§ **What the task asks**
Please copy word for word everything in the records below, from the line containing "The width and" down to the line containing "the Kapata Nataka", including both of those lines.

§ **Material for this exercise**
++++++++++
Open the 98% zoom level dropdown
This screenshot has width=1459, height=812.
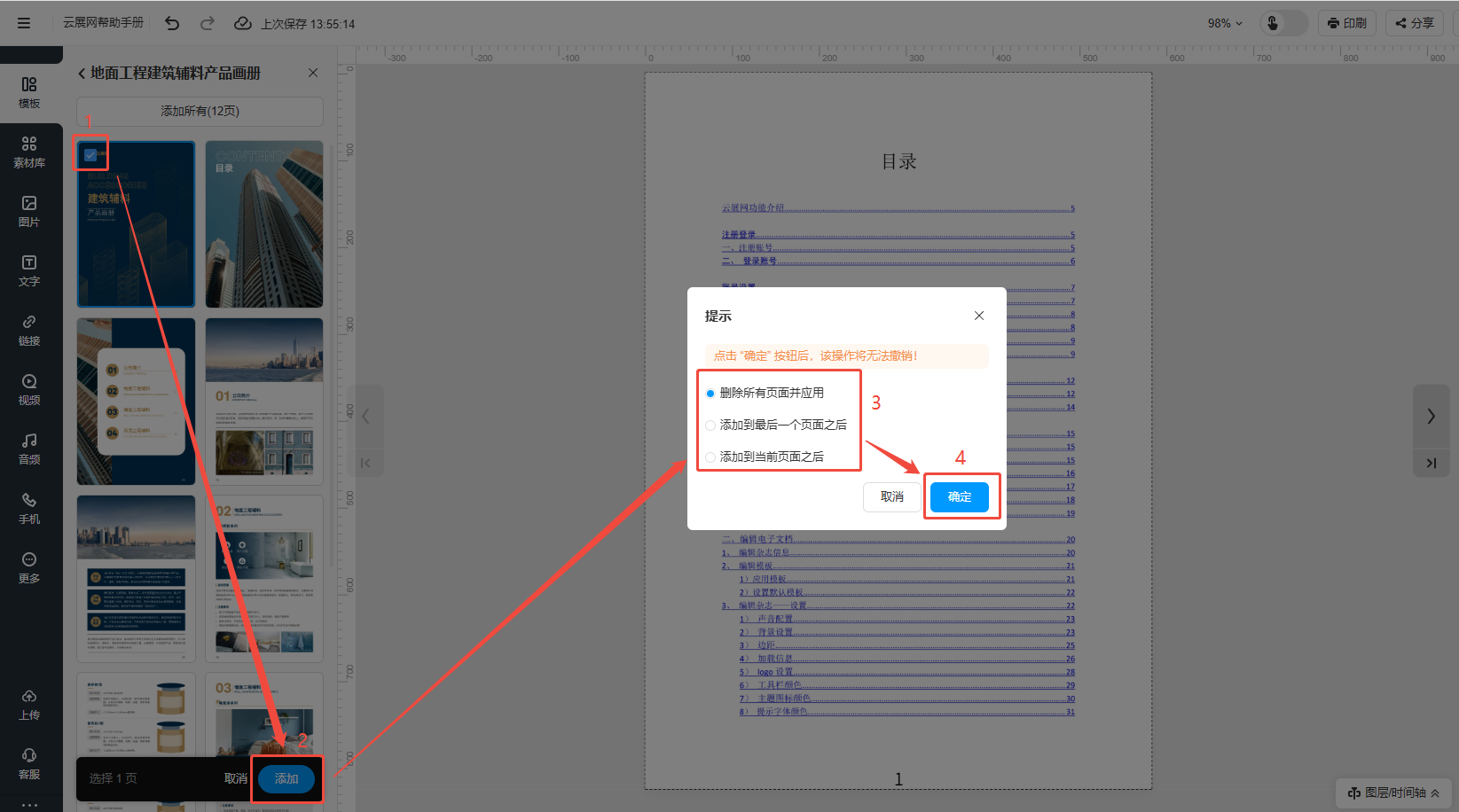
++++++++++
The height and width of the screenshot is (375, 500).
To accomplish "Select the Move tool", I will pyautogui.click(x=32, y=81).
++++++++++
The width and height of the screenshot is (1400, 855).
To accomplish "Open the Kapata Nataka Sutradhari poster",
++++++++++
§ **Written answer**
The width and height of the screenshot is (1400, 855).
To accomplish "Open the Kapata Nataka Sutradhari poster",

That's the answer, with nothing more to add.